Ich steckte mir eine Zigarette an. Er gab mir Feuer. Ich inhalierte in tiefen Zügen.
„Aber ich kenne Sie überhaupt nicht.“, provozierte ich ihn. „Wer weiß. Vielleicht sind sie ein gefährlicher Triebtäter.“
Sein Lächeln war vertrauenserweckend, jungenhaft, offen und ansteckend.
„Ich bin anerkannt friedlich!“, neckte er mich. Dabei hob er zwei Finger seiner rechten Hand zum Peace-Zeichen. Erneut sah ich seinen muskulösen Bizeps. Ich stellte mir vor, wie es wäre, in seinen Armen zu liegen. Dabei durchzuckte ein Schauer der Lust meinen Unterleib.
Er muss gespürt haben, dass er gewonnen hatte.

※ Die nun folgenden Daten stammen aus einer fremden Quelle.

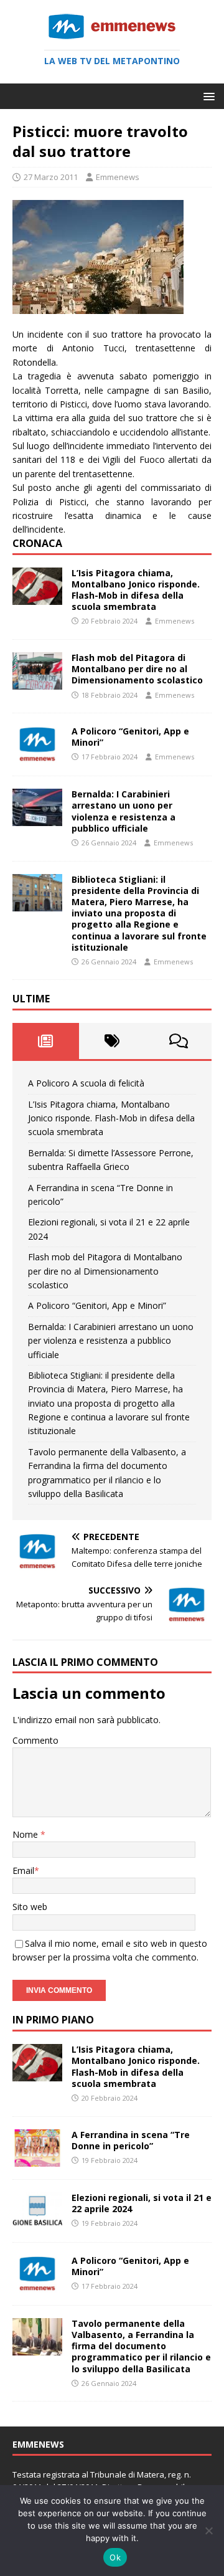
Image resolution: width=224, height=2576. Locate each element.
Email (23, 1870)
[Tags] (112, 1041)
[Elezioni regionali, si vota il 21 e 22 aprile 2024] (37, 2222)
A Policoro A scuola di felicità (86, 1083)
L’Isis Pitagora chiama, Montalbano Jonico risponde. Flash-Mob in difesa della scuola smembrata (136, 590)
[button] (207, 96)
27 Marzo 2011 (51, 177)
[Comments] (178, 1041)
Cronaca (37, 543)
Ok (115, 2557)
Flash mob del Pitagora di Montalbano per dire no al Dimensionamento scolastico (137, 669)
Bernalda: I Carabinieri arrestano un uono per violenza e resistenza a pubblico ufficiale (123, 811)
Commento (35, 1740)
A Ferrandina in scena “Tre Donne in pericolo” (131, 2140)
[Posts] (45, 1041)
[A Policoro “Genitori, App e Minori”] (37, 756)
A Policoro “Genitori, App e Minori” (130, 736)
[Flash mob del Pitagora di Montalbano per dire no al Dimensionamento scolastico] (37, 682)
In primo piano (53, 2020)
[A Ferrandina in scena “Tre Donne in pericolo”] (37, 2159)
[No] (208, 2530)
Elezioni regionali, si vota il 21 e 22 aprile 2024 (142, 2203)
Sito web (29, 1907)
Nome (26, 1834)
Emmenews (117, 177)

„Übrigens: Ich kann auch gut massieren“.
Ich gebe zu, ich konnte eine Massage vertragen. Und der Mann, der vor mir saß, sah sehr appetitlich aus. Wer weiß, was Morgen wird. Man muss die Feste feiern, wie die Männer fallen. Also nahm ich ihn mit in meine kleine Wohnung in der Calle de Monteseny. Was sollte schon groß passieren? Zu rauben gab es bei mir nichts. Wie ein Verbrecher sah er nicht aus. Und was die Wollust betrifft; ich schätze, in dieser Disziplin konnte ich manchen Mann locker schlagen.
Irgendwie wurde es dann ganz kuschelig und vertraut mit ihm. So als würden wir uns schon Jahre kennen und gar nicht so, als müssten sich unsere Körper erst aneinander gewöhnen. Unsere Leiber hatten sofort Freundschaft miteinander geschlossen.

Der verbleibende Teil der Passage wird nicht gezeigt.